MATERIALS PROVIDED ->
=== Begin Enclosure ===

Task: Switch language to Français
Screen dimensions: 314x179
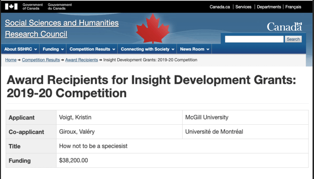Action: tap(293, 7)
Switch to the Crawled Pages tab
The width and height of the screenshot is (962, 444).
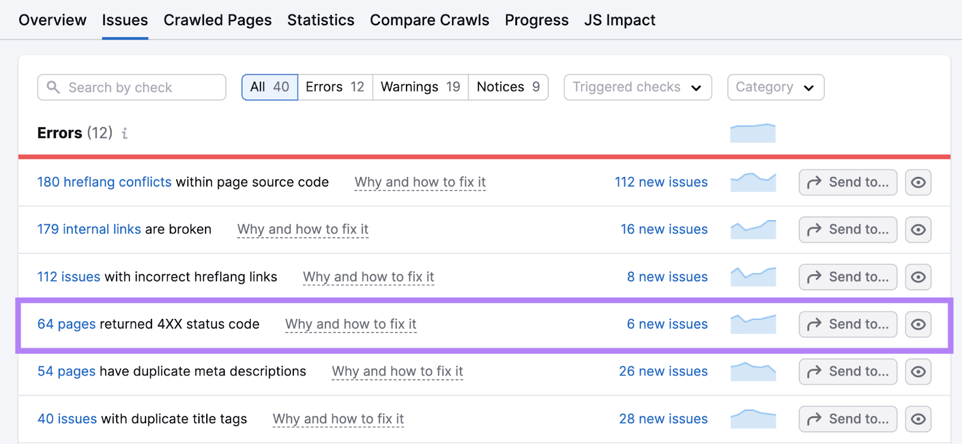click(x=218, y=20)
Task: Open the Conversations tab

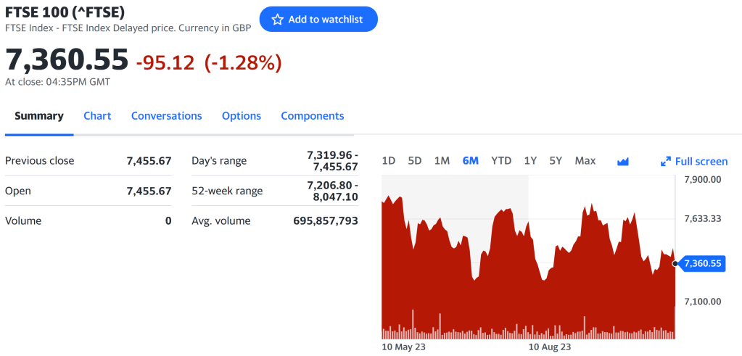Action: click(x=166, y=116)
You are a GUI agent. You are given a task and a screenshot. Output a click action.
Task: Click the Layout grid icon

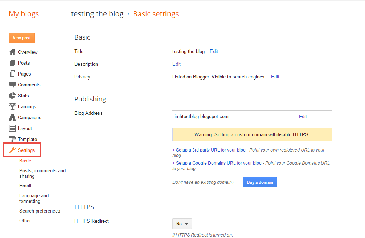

=== End Enclosure ===
=== Begin Enclosure ===

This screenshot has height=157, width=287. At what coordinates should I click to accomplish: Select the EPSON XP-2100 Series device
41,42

=== End Enclosure ===
=== Begin Enclosure ===

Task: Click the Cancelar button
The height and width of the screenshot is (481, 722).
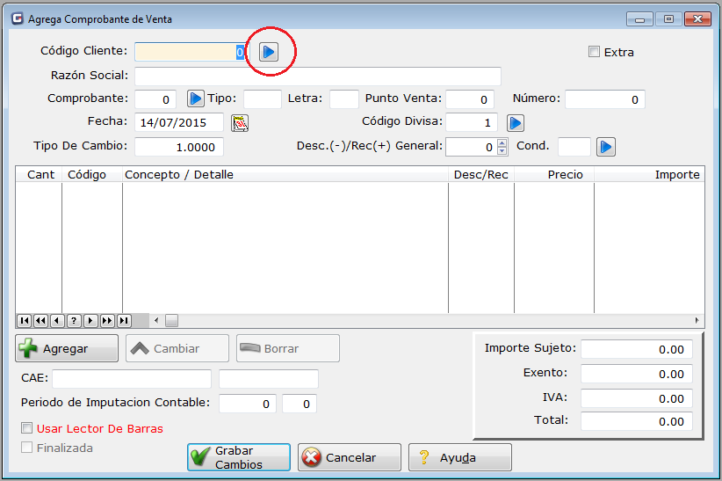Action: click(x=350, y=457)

=== End Enclosure ===

TASK STATEMENT -> Every line above in the stretch from the one with "Task: Switch language to Français" through the one with "Task: Click the Layout grid icon" is to be transcribed exactly, ends included. No picture is copied.

RESPONSE FOR THIS EXERCISE ->
Task: Switch language to Français
Screen dimensions: 314x179
Action: tap(293, 7)
Switch to the Crawled Pages tab
The width and height of the screenshot is (962, 444).
click(x=218, y=20)
Task: Open the Conversations tab

Action: click(x=166, y=116)
You are a GUI agent. You are given a task and a screenshot. Output a click action.
Task: Click the Layout grid icon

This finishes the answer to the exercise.